Each year, as a tree grows, it adds a light ring of new growth to its trunk during the spring and early summer, when growing quickly, and a thinner, dark ring in the fall, when growth is slower. Because climate affects the amount a tree grows and the thickness of the rings, scientists use tree rings to learn about past climate.
During years when the temperature and rainfall are ideal for a species of tree, the trees grow faster and their rings are wider. Other years, when it is too hot or cold or too wet or dry, the trees grow more slowly and rings are much thinner.
The science of tree rings is called dendrochronology. The study of climates of the past is known as paleoclimatology. Climate scientists use clues from ice cores, layered sediment deposits in lakes and seas, the structure of coral reefs, as well as tree ring sequences to learn about paleoclimates. The use of tree ring records to decode Earth's climate history is called dendroclimatology.
Climate scientists collect data from many trees to get a clear picture of past climate because the growth of any single tree can be influenced by its specific location such as being in the shade or near a stream. Scientists collect and average data from many trees to reduce the influence of these sorts of variations. Likewise, different species of trees grow at different rates depending on the temperature, precipitation, and other factors. Scientists must therefore collect tree ring data from many different types of trees to formulate the most accurate record of climates of the past. The trees don’t need to be cut down to see their rings. Instead, a special tool is used to bore out a thin, pencil-sized core from a living tree. Removing such a core does little or no damage to the tree.
Old trees tell us about conditions on Earth long before people started measuring and recording the weather. Climate scientists can extend these dendroclimatology records back more than 10,000 years by comparing ring patterns of living trees with the rings in dead but not-yet-decayed trees that have fallen. Scientists match patterns from the early stages of a living tree's rings with the sequence formed in the latter parts of the lives of older, dead trees to assemble an unbroken paleoclimate record extending back thousands of years.
As a tree grows, it forms new wood near the outer part of its trunk, just beneath the bark.

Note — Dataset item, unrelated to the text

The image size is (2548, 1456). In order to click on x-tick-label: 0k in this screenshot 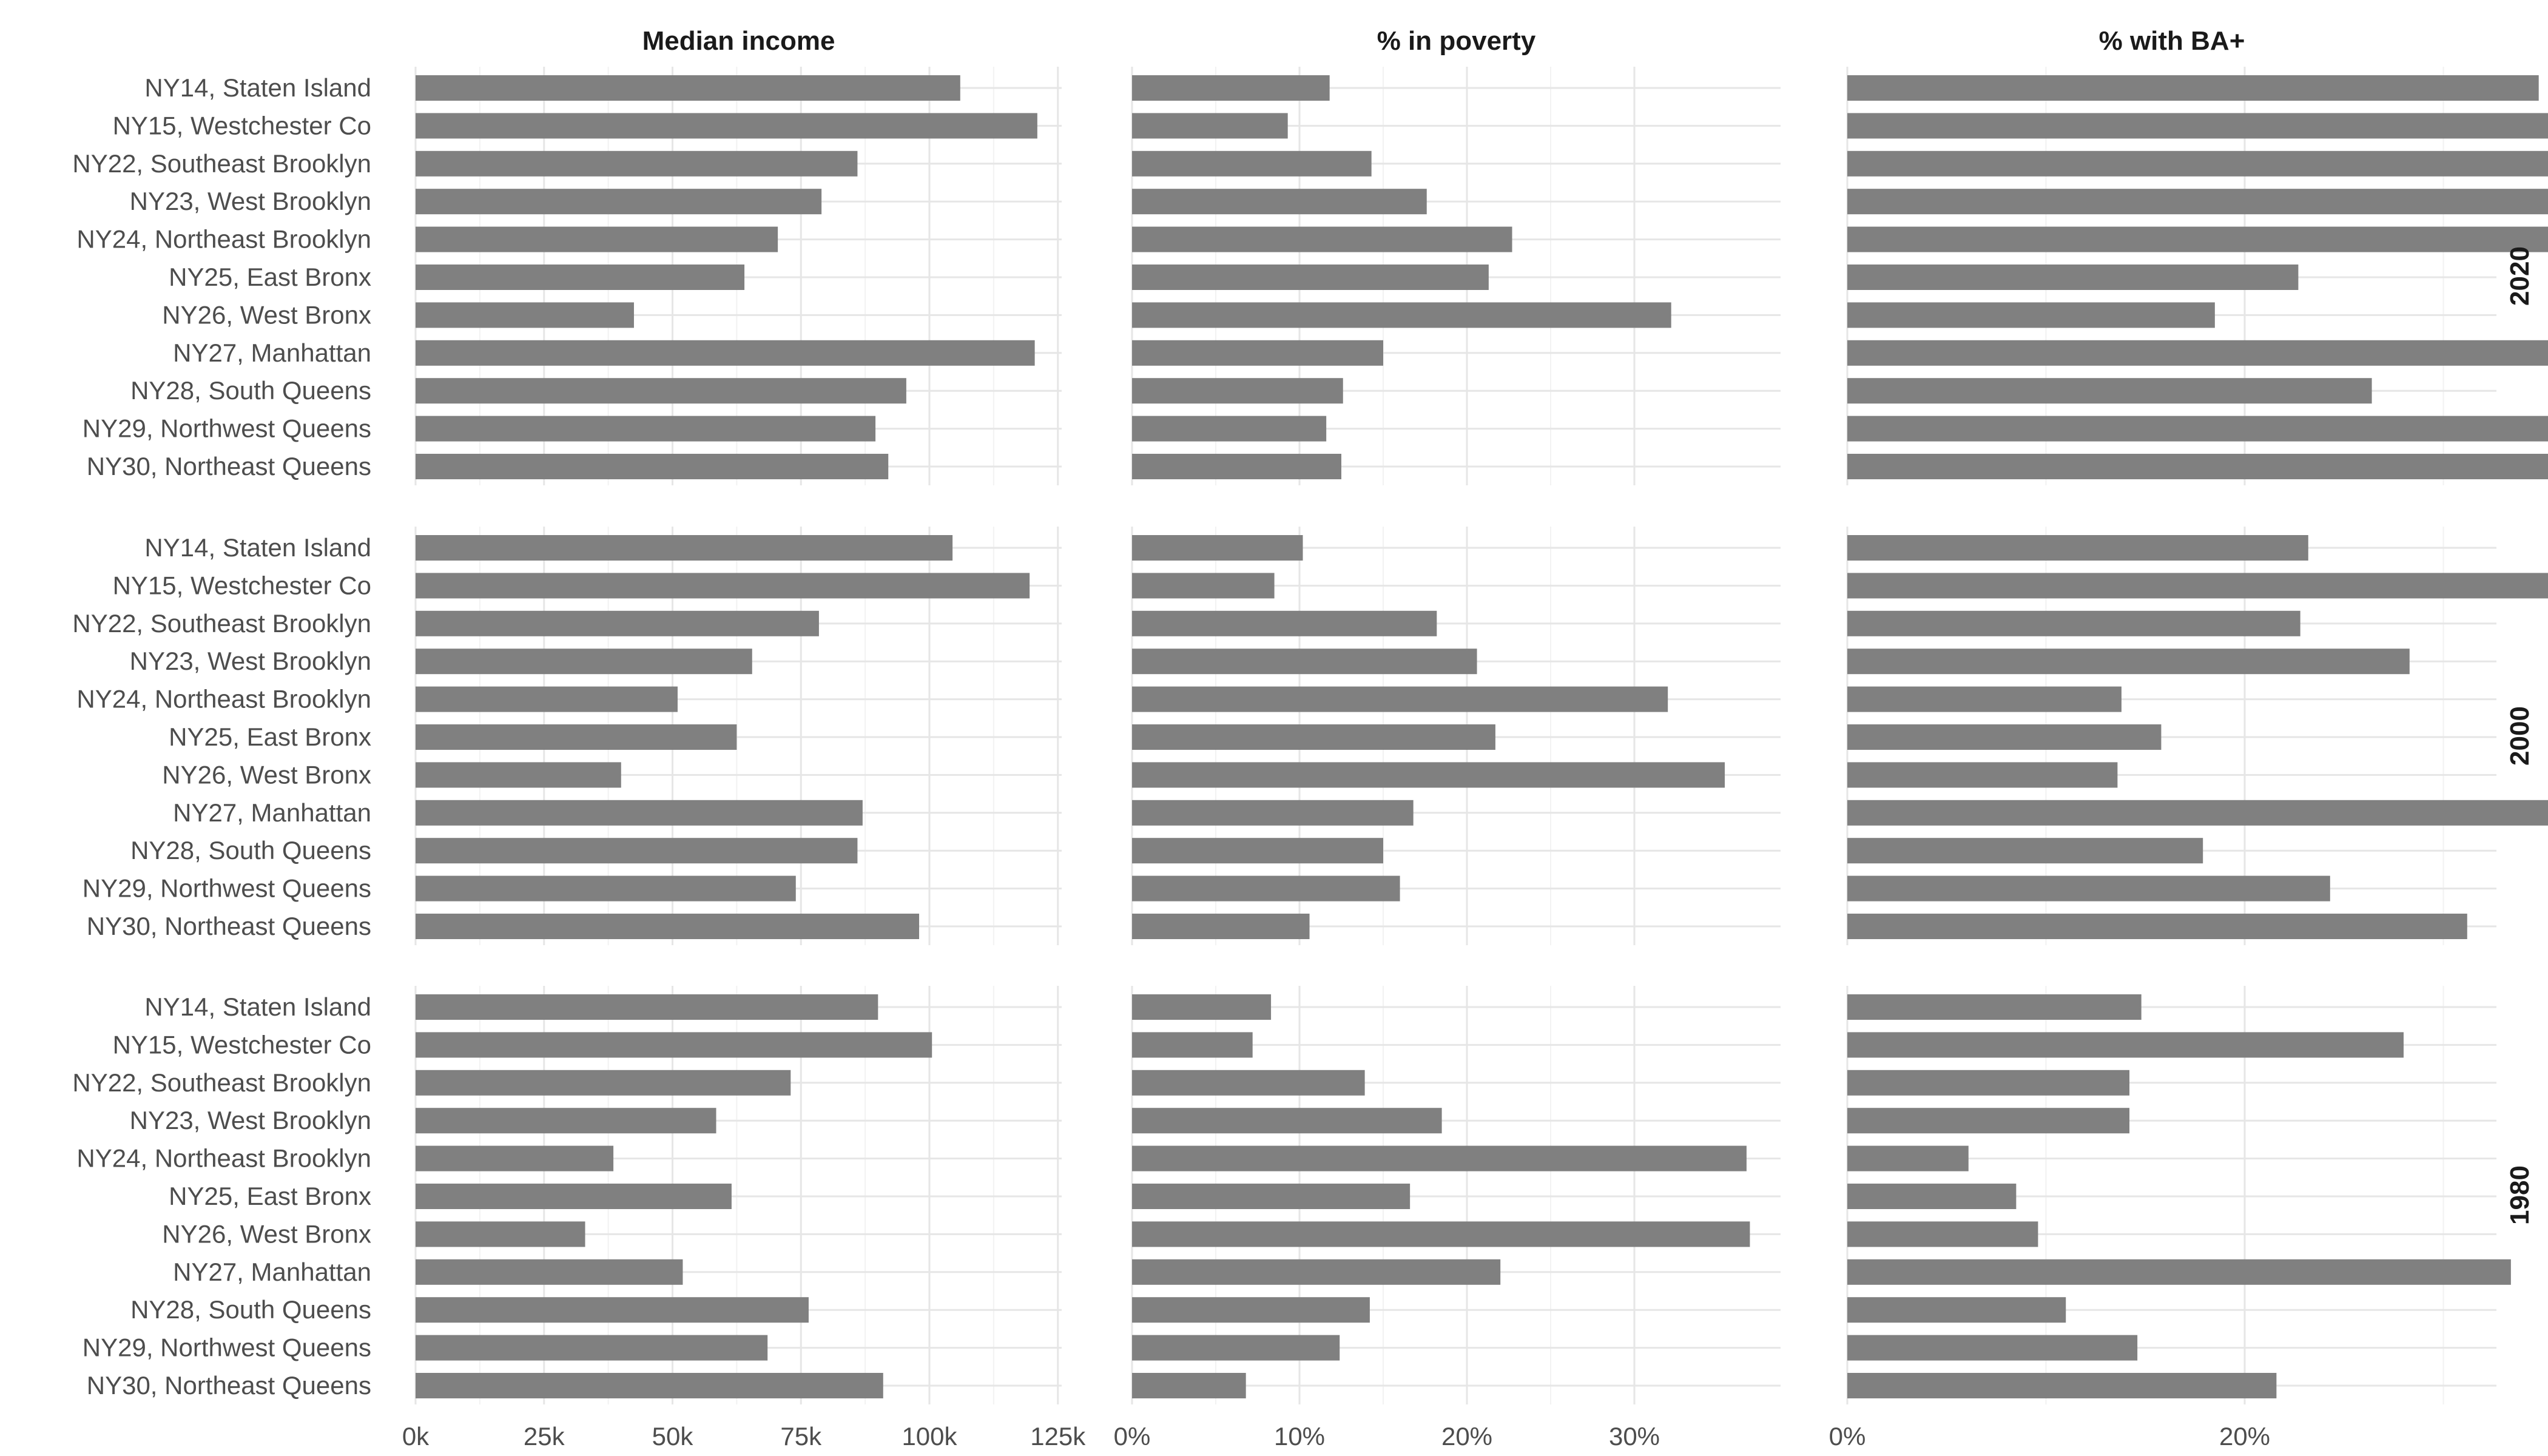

In a cross-section of a tree, the oldest rings are smaller and near the center, while the youngest rings are larger and close to the outer edge. Trees that grow in mid- to high-latitude regions form rings that are easy to spot because they have a distinct growing season when a light colored ring forms. As growth slows in the late summer or fall, wood forms more slowly and is darker in color. This is not the case in the tropics where trees grow year-round adding wood to their trunks at an almost constant rate. Trees from the tropics generally show little or no alternating dark and light growth patterns and so are not very useful for dendrochronology studies.